INFORMATION:
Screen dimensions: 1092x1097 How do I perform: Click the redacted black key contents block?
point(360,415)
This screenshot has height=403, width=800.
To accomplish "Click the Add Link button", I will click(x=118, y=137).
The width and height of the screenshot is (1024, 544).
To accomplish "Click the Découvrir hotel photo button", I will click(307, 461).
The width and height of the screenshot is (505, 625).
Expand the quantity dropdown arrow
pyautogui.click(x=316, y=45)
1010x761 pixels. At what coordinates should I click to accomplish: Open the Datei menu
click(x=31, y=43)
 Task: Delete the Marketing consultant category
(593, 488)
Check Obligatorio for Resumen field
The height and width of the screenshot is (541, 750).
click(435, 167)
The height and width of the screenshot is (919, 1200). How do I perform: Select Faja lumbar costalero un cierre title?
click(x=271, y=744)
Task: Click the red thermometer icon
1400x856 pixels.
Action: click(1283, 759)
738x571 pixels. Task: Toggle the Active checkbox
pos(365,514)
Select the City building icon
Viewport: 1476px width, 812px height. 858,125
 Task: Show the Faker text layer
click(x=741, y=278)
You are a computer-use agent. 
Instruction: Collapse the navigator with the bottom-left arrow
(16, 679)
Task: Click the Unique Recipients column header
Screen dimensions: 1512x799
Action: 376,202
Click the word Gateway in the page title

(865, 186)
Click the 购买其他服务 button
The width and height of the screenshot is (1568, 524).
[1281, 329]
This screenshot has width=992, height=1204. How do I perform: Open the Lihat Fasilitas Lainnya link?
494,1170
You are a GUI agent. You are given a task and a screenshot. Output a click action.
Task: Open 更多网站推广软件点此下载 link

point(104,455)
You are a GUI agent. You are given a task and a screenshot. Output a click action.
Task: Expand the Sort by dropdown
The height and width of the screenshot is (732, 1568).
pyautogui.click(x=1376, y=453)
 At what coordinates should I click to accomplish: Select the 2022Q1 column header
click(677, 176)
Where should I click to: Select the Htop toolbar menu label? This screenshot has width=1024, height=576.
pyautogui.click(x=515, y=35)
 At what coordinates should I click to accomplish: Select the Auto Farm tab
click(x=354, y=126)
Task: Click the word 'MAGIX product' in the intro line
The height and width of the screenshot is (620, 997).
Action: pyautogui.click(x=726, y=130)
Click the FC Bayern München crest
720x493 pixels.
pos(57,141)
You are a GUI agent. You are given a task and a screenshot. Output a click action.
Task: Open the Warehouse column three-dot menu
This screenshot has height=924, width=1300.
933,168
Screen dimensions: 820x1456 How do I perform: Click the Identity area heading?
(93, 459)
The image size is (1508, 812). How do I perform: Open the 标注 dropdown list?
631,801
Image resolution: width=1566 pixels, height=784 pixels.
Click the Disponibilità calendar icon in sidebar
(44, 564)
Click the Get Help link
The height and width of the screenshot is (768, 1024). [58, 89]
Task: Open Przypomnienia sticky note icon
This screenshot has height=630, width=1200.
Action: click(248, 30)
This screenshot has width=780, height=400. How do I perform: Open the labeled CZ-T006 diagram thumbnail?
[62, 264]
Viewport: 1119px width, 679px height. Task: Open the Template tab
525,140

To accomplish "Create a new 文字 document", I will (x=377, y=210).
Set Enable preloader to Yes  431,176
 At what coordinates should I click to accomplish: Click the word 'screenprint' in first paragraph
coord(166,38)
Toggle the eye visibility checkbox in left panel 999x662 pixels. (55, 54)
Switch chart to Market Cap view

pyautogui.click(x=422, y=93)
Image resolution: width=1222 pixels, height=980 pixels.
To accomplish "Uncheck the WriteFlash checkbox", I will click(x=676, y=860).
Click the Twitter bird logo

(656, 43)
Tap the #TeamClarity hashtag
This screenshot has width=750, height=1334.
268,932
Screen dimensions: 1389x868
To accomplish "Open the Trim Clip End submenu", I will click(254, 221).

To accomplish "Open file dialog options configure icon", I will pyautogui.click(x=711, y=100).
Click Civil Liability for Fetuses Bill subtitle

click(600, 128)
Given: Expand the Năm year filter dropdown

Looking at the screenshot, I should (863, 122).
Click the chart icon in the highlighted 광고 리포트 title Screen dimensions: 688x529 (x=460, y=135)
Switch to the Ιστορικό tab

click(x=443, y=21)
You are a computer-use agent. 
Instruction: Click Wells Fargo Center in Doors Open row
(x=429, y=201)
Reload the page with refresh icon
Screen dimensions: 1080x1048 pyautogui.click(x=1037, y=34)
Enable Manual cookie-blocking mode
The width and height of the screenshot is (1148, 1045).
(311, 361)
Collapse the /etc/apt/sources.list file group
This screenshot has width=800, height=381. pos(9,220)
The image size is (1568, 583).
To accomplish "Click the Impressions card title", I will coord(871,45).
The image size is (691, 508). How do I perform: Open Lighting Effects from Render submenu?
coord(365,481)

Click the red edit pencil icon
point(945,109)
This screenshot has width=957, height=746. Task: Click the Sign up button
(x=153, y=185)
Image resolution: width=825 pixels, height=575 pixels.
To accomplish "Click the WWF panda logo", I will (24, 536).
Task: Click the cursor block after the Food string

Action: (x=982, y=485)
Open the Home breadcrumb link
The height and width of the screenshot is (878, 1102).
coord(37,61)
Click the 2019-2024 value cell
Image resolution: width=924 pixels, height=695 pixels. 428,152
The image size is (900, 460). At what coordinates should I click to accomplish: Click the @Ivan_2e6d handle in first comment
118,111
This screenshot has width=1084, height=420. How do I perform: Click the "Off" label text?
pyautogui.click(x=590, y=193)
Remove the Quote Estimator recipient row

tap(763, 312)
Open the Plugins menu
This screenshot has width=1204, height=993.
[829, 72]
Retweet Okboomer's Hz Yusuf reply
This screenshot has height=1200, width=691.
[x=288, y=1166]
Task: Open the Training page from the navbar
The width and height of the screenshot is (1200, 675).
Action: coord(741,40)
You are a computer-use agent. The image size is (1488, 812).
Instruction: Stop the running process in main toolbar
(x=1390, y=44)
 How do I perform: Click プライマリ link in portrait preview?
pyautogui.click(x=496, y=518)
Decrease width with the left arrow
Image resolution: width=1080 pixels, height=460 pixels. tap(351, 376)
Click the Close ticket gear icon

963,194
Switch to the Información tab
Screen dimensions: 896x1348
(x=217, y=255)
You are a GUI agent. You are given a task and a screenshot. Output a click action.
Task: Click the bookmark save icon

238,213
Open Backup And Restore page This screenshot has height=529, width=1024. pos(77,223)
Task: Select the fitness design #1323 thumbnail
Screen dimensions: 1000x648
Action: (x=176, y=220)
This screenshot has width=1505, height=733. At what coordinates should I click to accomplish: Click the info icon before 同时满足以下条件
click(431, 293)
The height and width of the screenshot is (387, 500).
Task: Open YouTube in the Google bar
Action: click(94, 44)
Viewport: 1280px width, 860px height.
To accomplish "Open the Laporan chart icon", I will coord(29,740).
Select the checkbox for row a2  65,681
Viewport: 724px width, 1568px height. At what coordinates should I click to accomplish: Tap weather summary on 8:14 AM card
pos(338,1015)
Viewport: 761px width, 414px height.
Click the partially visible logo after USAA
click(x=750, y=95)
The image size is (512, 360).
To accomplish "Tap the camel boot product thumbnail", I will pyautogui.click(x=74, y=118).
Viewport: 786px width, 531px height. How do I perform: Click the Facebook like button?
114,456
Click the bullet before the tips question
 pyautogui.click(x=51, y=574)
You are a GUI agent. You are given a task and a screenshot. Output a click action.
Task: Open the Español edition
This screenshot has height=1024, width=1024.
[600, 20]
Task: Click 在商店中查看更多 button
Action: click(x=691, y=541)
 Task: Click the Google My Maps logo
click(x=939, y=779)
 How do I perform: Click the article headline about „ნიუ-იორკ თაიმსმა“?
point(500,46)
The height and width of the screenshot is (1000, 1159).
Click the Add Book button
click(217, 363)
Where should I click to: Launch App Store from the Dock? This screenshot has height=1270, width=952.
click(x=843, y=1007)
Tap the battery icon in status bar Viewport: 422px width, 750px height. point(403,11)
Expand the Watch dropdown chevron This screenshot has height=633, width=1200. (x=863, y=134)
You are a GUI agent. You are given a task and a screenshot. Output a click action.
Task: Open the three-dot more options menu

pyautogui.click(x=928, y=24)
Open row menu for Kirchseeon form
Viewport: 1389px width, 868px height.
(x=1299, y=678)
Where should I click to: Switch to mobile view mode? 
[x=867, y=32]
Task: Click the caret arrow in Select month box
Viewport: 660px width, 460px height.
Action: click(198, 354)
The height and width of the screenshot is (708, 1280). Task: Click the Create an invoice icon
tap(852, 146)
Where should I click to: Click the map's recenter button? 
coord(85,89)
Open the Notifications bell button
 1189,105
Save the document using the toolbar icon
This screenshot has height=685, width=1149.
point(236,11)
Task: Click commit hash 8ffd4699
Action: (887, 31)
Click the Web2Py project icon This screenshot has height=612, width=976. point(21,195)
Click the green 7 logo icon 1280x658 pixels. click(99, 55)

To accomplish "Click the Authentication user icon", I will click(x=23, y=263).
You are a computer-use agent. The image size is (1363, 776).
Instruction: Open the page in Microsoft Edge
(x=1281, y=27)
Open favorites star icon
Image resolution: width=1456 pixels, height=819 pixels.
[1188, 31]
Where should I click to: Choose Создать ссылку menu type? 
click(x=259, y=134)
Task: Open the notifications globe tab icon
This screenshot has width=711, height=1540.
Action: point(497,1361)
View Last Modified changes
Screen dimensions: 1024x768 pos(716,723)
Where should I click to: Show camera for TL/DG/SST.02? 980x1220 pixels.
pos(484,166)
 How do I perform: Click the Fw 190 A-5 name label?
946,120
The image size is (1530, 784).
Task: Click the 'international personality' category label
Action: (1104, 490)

PROBLEM:
The answer must be every line of the records that holds the string "Enable".

SOLUTION TO THIS PROBLEM:
Set Enable preloader to Yes  431,176
Enable Manual cookie-blocking mode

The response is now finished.